Perempuan Togo melakukan aksi mogok seks untuk menggulingkan presiden
LOME, Togo – Sayap perempuan dari kelompok hak-hak sipil menyerukan perempuan di Togo untuk mengadakan mogok kerja selama seminggu untuk menuntut pengunduran diri presiden negara tersebut.
Perempuan diminta untuk mulai tidak berhubungan seks dengan suami atau pasangannya mulai Senin, kata Isabelle Ameganvi, pemimpin sayap perempuan dari kelompok Let’s Save Togo. Dia mengatakan serangan itu akan memberi tekanan pada rakyat Togo untuk mengambil tindakan terhadap Presiden Faure Gnassingbe.
Ameganvi, seorang pengacara, mengatakan kepada The Associated Press bahwa kelompoknya mengikuti contoh perempuan Liberia, yang menggunakan aksi mogok seks pada tahun 2003 untuk memperjuangkan perdamaian.
“Kami punya banyak cara untuk memaksa laki-laki memahami apa yang diinginkan perempuan di Togo,” kata Ameganvi.
Aksi mogok seks ini diumumkan dalam unjuk rasa pada hari Sabtu yang dihadiri beberapa ribu orang di ibu kota, Lome. Demonstrasi tersebut diorganisir oleh koalisi yang memprotes reformasi pemilu baru-baru ini, yang menurut mereka akan memudahkan partai Gnassingbe untuk memenangkan kembali pemilihan parlemen yang dijadwalkan pada bulan Oktober.

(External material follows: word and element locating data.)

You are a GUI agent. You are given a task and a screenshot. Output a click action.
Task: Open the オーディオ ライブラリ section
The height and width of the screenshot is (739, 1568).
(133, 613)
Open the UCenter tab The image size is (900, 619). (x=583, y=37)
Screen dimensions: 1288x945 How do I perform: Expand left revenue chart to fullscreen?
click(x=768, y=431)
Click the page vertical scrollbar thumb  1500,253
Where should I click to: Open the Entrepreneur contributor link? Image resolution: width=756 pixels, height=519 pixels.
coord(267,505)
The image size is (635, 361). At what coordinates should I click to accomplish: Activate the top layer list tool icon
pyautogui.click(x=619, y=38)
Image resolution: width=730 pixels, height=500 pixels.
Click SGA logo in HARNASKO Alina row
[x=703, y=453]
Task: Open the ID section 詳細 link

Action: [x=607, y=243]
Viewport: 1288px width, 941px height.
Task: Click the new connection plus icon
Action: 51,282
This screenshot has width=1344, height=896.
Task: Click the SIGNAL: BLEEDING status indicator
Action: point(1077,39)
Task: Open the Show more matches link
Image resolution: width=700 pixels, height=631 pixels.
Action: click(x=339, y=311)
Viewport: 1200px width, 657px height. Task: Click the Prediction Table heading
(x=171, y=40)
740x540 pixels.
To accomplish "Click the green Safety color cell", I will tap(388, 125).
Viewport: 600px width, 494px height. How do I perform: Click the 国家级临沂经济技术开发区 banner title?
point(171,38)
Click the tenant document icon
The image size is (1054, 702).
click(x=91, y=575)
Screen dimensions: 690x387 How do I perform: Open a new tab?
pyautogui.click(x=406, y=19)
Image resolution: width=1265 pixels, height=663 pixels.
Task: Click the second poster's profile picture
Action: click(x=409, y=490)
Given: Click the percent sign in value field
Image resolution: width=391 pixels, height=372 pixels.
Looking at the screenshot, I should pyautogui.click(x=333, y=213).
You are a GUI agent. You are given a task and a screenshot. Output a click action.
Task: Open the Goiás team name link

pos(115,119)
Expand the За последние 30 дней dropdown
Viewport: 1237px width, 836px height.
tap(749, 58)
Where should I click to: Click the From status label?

Gnassingbe berkuasa pada tahun 2005, setelah kematian ayahnya, Eyadema Gnassingbe, yang memerintah negara Afrika Barat tersebut selama 38 tahun. Gnassingbe tidak mengomentari aksi mogok seks tersebut, begitu pula istrinya. Awal bulan ini, dua demonstrasi anti-Gnassingbe dibubarkan oleh polisi dengan gas air mata dan lebih dari 100 orang ditangkap.
Pada rapat umum hari Sabtu, yang berakhir dengan damai, Jean-Pierre Fabre, pemimpin partai oposisi Aliansi Nasional untuk Perubahan, menyerukan pengunduran diri Gnassingbe. Pemimpin oposisi lainnya menyerukan pembangkangan sipil.
Namun aksi mogok sekslah yang menjadi bahan pembicaraan di negara kecil berpenduduk lebih dari 6 juta orang ini.
“Adalah hal yang baik bagi perempuan kami untuk melakukan aksi mogok seks ini selama anak-anak kami sekarang berada di penjara. Saya yakin dengan melakukan aksi tersebut, kami akan membebaskan mereka,” kata Abla Tamekloe. “Bagiku itu seperti puasa, dan kecuali kamu berpuasa, kamu tidak akan mendapatkan apa yang kamu inginkan dari Tuhan.”
Ketika ditanya apakah suaminya akan setuju, Tamekloe berkata: “Sangat mudah bagi saya untuk memahaminya. Saya sudah terbiasa, tapi saya tidak yakin suami saya akan menerimanya, tapi saya harus menjelaskan kepadanya.”
Perempuan Togo lainnya mengatakan bahwa dia mendukung aksi mogok seks tersebut, namun dia tidak tahu apakah dia bisa melaksanakannya selama seminggu penuh.
“Saya setuju bahwa kami para perempuan harus melakukan aksi mogok seks ini, tapi saya tahu suami saya tidak akan mengizinkan saya untuk menyelesaikannya. Dia mungkin setuju pada awalnya, tapi sejauh yang saya tahu, dia akan berubah dalam semalam,” kata Judith Agbetoglo. “Jadi menurutku aku tidak bisa melakukan mogok seks selama satu minggu. Kalau tidak, aku akan mendapat masalah serius dengannya. Dia terlalu menyukainya.”
Meskipun seruan untuk melakukan mogok seks tampaknya menyenangkan banyak perempuan, beberapa laki-laki, termasuk ketua partai oposisi dan kelompok hak asasi manusia dalam koalisi anti-Gnassingbe, tidak percaya bahwa hal tersebut akan berhasil.
“Satu minggu mogok kerja terlalu lama,” kata Fabre dari Aliansi Nasional untuk Perubahan, yang menyarankan jangka waktu yang lebih singkat, di tengah gelak tawa para pengunjuk rasa. “Ayo kita pergi dua hari saja”.
Yang lain skeptis terhadap panggilan Isabelle Ameganvi.
“Dia mudah mengatakannya karena dia sendiri belum menikah. Dia tidak tinggal bersama laki-laki di rumah,” kata Ekoue Blame, seorang jurnalis asal Togo. “Apakah menurutnya perempuan yang tinggal bersama suaminya bisa mengamati hal ini? Ngomong-ngomong, siapa yang mengontrol apa yang dilakukan pasangan secara tertutup?”